Even though it’s a separate experience, and clearly needs remain so, BritBox must integrate itself with linear TV and allow the two channels to complement each other and encourage viewers to try both. One option would be for shows to premiere on BritBox before transferring to traditional TV. Or perhaps, more likely, shows on linear channels will be supplemented with additional content available only on the VOD service.
Sky already offered extra content with Thronecast to drive engagement with Game of Thrones, so perhaps we could see the BBC doing the same with its new Philip Pullman adaptation or similar shows? That will potentially give it a chance to shine when it comes to the moments that matter. It's all about reaching audiences at the right moment with the most appropriate content.

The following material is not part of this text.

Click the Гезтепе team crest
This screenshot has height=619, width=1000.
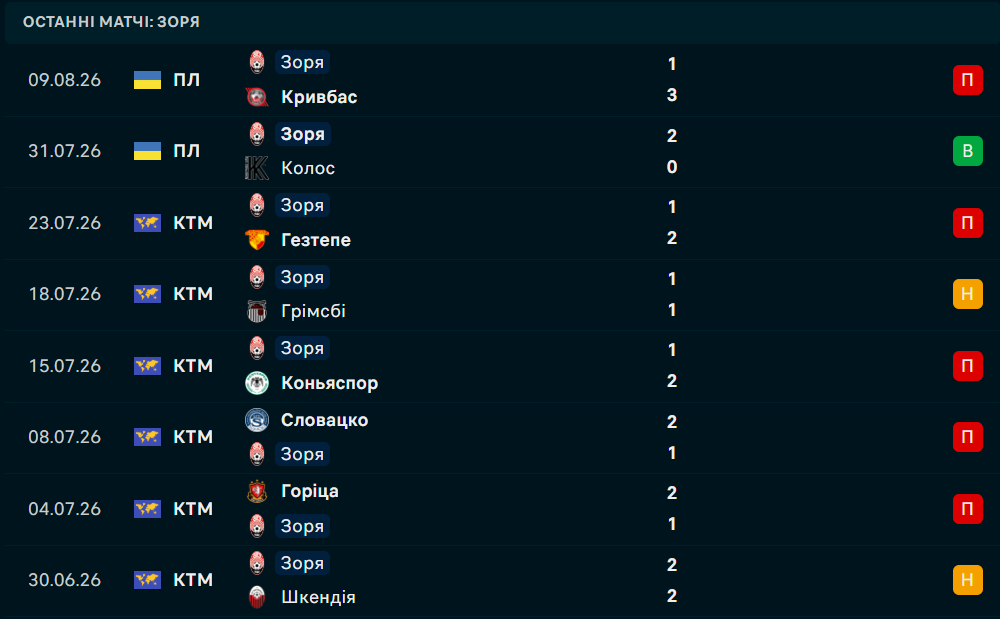(x=257, y=240)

There’s also the question of how much programmatic data ITV would be willing to utilise, assuming BritBox goes down that route? Digital programmatic offers an unparalleled wealth of data points, allowing the broadcasters to see which shows people are watching, in what order, and with a vast range of information on who, where and when. ITV has already stepped up its programmatic online offering, paving the way towards addressable and programmatic TV on its hub services.

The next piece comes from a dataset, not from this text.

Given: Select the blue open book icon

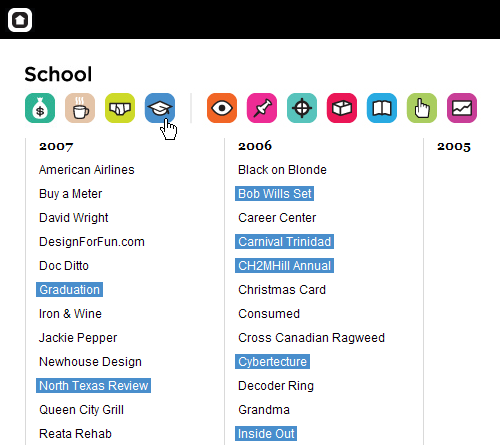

The ability to carry this programmatic momentum forward into a subscription VOD environment would be unique and valuable from an advertiser’s position. It would be fascinating to see how viewers would engage on a programmatically-offered ‘Netflix style’ platform, versus how we know they already behave on linear TV through BARB data.
From that information, the broadcasters could infer the best patterns and approaches for future shows and become data-driven in a way that linear television just isn’t at the moment. It’s entirely possible that BritBox data could become the de facto primary driver of which shows BBC and ITV commission for the next twenty years or more.
But for all that to happen, it will have to be a success – and that’s by no means guaranteed. Linear TV still has an important role to play in the advertising and media ecosystem, but SVOD does as well and in many cases is now superseding it. BritBox’s slow start and crowded marketplace is the legacy of an OFT decision from a decade ago, and so it clearly has a struggle ahead.